#Ⅹ
拳が飛ぶ。
拳が飛ぶ。
二人の拳は弾丸を連想させるほど速く、鋭く、空を翔んだ。
さすが、精鋭部隊だな、と考えながらシャルルは周りの兵士を片付けていた。アレックスはハンドガンを隊長に拳を翔ばしている兵士、エドワードの旧友にして国軍総統直属の兵士、フェリックス・安道・ライゼンターに向けていた。
しかし、
拳が翔ぶ。
拳が翔ぶ。
フェリックスはまるで、アレックスの弾丸をかわせる余裕があるかのように、拳を翔ばしていた。
二人の拳は二人に届くことなく、空を切った。
切られた空は既に存在していないかのようだった。それほど、お互いに戦闘のプロであることをシャルルたちに感じさせる刹那であった。
「エドワードぉ!! なぜ我々を裏切ったぁ! お前はあの時信じていただろう、この国と正義を!!」 フェリックスは問うた。昔のエドワードの姿を思い出しながら、今の彼の姿を重ねて。
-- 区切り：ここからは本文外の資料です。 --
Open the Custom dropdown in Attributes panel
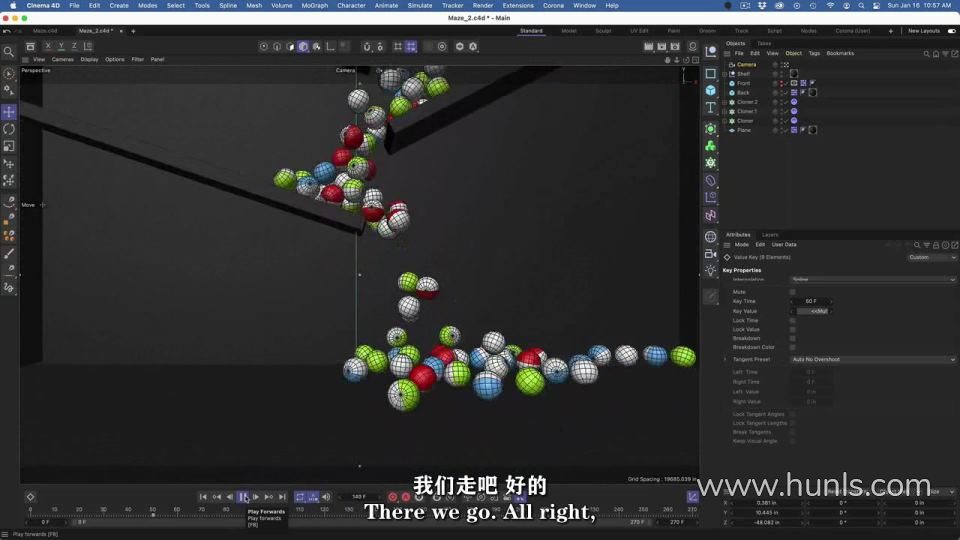Screen dimensions: 960x540 pos(931,257)
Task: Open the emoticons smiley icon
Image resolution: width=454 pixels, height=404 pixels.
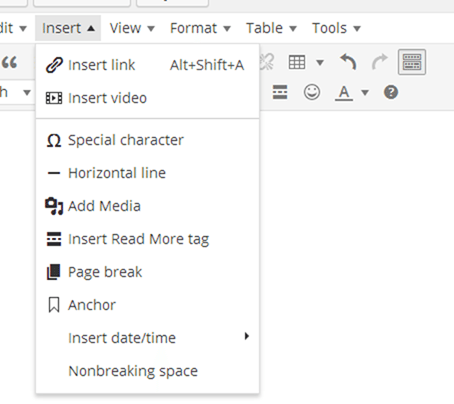Action: (312, 92)
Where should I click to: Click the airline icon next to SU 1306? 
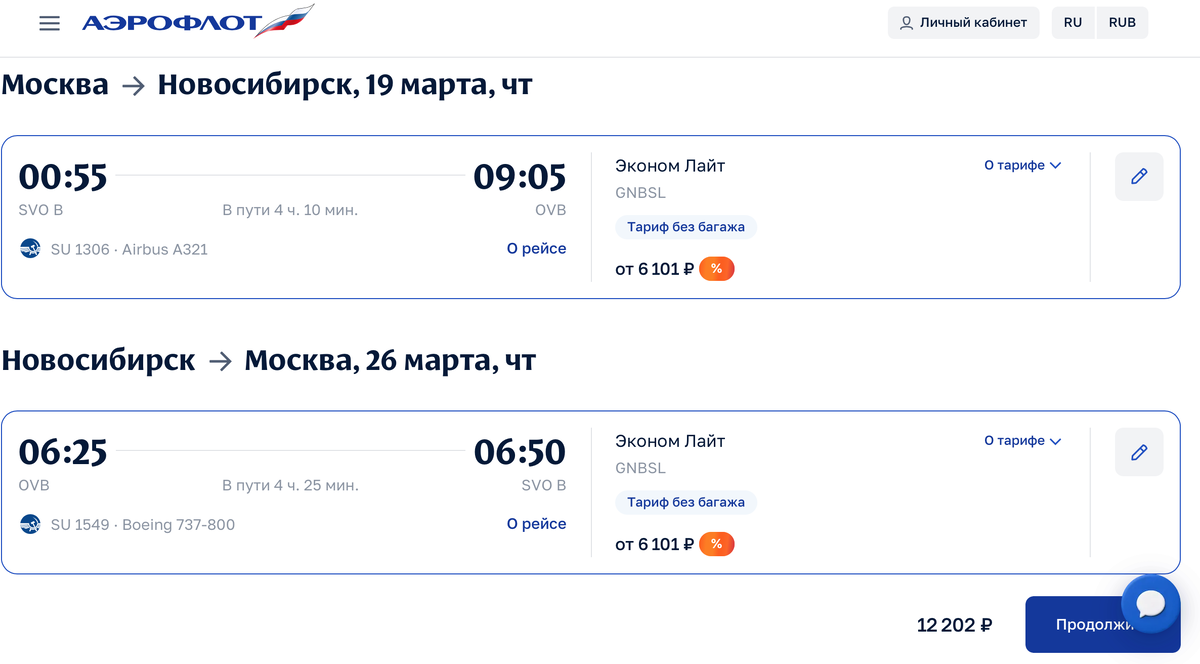pyautogui.click(x=31, y=249)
「知っては行けないことを知ってしまったからだよフェリックス。俺が信じてるのは国じゃない。正義だけだ! この国が正義だと思っていたけど、それが間違っていたんだ!」
「んじゃ、敵でいいんだよな!」
アレックスは発砲した。
しかし避けられた。
「逃げんじゃねぇぞ!!」
「「「俺たちのこと忘れんなぁぁあ!!!」」」
別の発砲音。忘れていたもう一団体が牙を剥き出した。
「あっ、忘れてた。」その頃シャルルはボーッとしていた。